Fred Maroun, at the Times of Israel. makes a good point. The West Bank settlements, according to many, including former US Secretary of State John Kerry, are one of the major obstacles to peace. But this is based on the assumption that no Jews could remain in an Arab-run Palestine – just as virtually no Jews now remain throughout the rest of the Arab world. But by what double standards is that acceptable, when Arabs live and work in Israel?

Despite its very rational arguments, the problem with the case against settlements is that it accepts that Jews would be denied the right to live in Judea and Samaria, a land that holds deep historical importance to Jews…

Opponents of the settlements accept very quietly the Arab requirement of a judenrein Judea, as if it is perfectly natural and perfectly acceptable. It is not. In fact, it is a despicable form of bigotry that Jews would be barred from living anywhere in the world, let alone a place like Judea and Samaria that holds huge significance to them.

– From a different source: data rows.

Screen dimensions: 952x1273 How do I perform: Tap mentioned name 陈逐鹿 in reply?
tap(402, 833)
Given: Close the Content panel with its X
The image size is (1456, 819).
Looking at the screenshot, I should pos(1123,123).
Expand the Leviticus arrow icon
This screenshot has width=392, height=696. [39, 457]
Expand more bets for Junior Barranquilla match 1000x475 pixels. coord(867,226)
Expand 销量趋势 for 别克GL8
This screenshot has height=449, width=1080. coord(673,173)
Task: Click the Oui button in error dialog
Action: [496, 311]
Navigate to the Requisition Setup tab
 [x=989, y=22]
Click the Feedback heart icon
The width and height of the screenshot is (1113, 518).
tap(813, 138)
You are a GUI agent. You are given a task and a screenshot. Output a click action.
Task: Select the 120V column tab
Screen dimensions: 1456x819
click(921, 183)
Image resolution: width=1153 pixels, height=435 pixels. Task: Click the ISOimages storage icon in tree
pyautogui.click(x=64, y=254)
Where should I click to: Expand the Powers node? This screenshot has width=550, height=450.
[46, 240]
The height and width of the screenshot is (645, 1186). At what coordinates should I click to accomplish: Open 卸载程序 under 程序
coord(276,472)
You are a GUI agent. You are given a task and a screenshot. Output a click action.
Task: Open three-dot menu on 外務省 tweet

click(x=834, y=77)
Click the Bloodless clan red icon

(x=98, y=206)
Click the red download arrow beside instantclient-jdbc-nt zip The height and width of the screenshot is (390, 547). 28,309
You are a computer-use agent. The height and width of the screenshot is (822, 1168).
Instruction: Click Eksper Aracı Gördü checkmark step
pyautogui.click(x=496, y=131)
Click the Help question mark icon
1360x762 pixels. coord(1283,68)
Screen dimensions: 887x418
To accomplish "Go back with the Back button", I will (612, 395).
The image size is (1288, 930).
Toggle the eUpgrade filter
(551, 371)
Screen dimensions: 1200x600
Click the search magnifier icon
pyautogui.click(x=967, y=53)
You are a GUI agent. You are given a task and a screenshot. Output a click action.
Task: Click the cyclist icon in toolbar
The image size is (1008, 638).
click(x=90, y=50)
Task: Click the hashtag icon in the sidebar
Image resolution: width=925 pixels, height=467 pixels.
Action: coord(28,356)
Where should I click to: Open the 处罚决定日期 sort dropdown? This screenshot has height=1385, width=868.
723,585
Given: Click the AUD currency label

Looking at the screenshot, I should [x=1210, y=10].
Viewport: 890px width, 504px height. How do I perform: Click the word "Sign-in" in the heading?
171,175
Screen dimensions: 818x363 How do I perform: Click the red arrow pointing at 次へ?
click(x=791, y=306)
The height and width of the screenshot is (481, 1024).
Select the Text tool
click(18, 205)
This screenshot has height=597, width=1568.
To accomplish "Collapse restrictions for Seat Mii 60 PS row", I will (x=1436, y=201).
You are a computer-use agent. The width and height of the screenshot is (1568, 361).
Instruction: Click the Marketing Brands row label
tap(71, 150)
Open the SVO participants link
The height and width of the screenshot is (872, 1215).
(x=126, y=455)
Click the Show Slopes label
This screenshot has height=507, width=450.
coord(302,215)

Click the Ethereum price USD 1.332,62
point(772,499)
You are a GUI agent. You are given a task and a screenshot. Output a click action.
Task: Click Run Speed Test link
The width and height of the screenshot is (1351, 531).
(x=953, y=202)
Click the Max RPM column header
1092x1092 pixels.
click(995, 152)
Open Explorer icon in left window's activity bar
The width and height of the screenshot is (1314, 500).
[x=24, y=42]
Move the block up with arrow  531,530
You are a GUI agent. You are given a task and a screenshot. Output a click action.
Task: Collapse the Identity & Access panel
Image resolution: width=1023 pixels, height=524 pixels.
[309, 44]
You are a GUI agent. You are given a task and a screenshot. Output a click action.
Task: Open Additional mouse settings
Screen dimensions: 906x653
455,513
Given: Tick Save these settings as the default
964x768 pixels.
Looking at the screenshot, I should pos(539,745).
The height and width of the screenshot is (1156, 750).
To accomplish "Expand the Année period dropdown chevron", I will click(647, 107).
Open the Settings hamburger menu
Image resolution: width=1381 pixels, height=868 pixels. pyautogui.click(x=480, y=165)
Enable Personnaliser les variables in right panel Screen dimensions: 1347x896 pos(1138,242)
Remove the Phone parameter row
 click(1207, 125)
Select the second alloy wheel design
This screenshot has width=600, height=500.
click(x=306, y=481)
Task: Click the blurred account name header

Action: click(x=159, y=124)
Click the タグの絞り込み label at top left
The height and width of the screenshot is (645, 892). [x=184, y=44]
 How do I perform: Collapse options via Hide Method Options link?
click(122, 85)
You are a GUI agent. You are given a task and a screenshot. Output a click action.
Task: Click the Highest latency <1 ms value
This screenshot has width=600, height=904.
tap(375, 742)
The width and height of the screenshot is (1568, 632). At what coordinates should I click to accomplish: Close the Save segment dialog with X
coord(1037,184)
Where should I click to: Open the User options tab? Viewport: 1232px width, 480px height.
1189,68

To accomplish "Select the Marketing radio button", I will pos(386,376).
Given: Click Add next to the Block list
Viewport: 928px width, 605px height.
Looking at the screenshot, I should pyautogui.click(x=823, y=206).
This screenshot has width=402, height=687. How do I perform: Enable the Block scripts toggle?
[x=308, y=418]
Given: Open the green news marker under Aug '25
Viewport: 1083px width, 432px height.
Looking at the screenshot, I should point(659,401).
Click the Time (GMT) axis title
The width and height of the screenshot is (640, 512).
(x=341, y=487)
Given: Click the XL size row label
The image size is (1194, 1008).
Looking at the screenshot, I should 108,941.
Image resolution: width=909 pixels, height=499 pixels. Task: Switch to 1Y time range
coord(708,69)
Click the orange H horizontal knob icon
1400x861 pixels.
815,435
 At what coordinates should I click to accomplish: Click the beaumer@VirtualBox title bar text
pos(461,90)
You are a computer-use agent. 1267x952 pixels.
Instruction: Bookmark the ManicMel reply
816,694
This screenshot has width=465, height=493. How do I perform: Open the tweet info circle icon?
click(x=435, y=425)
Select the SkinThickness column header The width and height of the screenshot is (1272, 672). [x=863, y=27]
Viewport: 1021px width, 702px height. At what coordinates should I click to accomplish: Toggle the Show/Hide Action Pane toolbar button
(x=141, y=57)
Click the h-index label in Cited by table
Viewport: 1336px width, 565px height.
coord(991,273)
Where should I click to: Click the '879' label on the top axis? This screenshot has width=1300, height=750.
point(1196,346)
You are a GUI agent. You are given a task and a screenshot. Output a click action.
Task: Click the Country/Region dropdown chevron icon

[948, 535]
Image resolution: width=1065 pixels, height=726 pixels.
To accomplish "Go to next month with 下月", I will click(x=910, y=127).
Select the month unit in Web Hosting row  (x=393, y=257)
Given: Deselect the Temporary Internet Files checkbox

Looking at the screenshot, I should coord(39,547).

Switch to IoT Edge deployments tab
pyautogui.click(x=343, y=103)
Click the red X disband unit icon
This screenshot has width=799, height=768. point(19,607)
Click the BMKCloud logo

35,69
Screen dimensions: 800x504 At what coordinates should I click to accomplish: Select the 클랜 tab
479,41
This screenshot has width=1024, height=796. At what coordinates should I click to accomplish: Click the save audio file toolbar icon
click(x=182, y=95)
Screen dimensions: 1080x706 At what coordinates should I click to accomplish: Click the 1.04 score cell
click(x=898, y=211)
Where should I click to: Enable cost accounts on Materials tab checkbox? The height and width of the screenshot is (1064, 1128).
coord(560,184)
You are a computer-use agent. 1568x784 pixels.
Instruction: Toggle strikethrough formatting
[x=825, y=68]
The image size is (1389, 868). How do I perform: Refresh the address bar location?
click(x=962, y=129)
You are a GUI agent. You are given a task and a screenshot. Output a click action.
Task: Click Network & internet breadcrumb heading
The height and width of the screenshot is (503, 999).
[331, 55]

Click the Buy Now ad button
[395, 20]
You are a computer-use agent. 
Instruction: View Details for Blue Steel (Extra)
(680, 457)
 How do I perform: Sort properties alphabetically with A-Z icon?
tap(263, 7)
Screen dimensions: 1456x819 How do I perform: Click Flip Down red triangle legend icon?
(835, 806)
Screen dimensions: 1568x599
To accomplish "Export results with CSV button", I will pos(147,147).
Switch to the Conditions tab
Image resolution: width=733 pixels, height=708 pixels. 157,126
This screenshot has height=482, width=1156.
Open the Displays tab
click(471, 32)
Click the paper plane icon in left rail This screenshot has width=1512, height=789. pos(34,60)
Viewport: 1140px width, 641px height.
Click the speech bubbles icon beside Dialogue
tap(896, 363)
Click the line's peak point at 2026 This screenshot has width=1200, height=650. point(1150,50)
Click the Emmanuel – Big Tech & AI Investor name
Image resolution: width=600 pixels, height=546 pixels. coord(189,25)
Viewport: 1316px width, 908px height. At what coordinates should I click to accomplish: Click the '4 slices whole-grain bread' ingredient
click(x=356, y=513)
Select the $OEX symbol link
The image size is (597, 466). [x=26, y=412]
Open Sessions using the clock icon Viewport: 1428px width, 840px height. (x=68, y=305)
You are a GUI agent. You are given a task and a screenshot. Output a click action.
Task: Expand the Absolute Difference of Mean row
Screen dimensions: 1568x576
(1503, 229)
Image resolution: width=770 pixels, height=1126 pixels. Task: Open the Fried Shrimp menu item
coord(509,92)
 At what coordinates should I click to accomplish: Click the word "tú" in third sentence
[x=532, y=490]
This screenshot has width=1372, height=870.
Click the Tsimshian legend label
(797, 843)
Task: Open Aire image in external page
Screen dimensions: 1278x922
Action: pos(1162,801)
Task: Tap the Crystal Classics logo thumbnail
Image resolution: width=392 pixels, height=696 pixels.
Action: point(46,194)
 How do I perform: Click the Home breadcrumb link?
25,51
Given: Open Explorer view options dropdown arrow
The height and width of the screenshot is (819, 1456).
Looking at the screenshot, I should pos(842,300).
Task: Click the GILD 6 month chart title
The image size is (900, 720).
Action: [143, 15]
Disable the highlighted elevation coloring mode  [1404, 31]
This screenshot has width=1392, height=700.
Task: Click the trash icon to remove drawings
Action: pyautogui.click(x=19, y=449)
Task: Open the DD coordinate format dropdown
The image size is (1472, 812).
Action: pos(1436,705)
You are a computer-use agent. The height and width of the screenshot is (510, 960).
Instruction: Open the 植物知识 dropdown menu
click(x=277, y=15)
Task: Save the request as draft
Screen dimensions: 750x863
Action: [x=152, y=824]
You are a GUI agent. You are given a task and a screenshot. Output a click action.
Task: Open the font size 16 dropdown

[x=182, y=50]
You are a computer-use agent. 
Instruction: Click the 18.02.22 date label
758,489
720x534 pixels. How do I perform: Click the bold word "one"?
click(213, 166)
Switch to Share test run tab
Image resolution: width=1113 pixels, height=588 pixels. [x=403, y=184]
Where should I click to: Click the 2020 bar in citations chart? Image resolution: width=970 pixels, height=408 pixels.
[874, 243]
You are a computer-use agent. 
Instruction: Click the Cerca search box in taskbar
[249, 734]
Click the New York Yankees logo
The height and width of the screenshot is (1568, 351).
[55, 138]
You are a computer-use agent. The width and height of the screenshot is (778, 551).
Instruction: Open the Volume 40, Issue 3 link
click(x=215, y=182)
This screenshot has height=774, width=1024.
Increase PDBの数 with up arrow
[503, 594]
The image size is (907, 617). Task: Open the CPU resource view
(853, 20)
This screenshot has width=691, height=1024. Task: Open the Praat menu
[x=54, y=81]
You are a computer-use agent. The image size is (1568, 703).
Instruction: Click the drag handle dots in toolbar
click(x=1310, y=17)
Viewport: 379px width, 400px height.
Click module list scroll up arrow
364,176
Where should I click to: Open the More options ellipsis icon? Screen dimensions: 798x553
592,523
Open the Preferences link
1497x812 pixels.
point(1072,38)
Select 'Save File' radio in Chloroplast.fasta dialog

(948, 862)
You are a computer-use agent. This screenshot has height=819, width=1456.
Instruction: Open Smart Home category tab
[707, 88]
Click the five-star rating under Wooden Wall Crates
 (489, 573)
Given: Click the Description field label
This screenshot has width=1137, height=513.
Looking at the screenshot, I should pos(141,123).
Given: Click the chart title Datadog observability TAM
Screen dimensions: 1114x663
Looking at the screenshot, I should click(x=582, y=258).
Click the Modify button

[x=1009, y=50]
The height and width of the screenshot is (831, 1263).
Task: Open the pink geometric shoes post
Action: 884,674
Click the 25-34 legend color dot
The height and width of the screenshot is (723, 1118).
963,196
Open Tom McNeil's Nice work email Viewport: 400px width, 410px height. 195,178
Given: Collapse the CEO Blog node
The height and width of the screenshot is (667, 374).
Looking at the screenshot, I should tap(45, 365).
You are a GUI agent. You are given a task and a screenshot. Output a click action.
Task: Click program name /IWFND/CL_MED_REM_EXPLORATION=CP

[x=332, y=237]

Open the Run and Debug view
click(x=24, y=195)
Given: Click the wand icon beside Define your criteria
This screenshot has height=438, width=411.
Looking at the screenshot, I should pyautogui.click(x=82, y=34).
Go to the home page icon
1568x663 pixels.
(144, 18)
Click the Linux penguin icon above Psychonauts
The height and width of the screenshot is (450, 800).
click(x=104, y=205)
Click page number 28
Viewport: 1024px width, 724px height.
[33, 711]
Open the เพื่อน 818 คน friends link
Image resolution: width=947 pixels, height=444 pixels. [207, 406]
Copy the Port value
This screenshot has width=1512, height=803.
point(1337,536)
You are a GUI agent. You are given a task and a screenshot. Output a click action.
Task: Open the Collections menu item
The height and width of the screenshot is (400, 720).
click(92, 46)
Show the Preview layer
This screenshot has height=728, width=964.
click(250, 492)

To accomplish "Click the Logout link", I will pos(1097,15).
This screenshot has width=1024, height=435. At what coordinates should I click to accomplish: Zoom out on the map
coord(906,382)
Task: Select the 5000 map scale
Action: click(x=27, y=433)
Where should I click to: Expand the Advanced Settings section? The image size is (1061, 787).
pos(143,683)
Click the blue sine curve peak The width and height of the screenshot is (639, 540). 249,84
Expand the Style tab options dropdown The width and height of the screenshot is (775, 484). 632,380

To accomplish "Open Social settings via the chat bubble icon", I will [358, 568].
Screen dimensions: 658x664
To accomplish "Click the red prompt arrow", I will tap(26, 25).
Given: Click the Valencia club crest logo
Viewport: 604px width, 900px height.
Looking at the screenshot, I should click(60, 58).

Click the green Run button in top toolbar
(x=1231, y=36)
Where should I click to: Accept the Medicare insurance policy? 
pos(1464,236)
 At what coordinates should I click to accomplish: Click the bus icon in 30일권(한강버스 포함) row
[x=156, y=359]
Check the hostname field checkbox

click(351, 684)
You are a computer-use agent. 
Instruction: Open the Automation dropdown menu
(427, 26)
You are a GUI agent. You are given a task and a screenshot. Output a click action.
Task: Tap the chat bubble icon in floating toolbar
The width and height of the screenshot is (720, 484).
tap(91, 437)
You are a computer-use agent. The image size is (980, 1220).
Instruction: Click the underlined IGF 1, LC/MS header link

Judea and Samaria was the home of Jews until 1947/48 when several Arab armies attacked Israel and ethnically cleansed all the lands they conquered, including Judea and Samaria and a large part of Jerusalem, now known as East Jerusalem.

The Arab world has never paid for this crime, and on top of that, it is today supported by the international community in demanding that its crime of ethnic cleansing be allowed to stand indefinitely. At the same time, the international community sees as totally natural that 20% of Israel’s citizens are Arabs with rights equal to Jewish Israelis.

The difference between the high ethical standards that Israel upholds and the low ethical standards that the Arab world is allowed to get away with is truly astounding.

It is because and only because this difference in ethical standards is maintained and never questioned that Israel faces the dilemma that Kerry accepts as indisputable fact: Either Jews give up the right to live on land from which they were forcibly removed and where they should have every right to live, or they end up with a single state where Arabs have equal rights and would destroy the Jewish state from inside.

In other words, in the Israel-Arab conflict, the villain cannot lose and the righteous cannot win, and the whole world says so.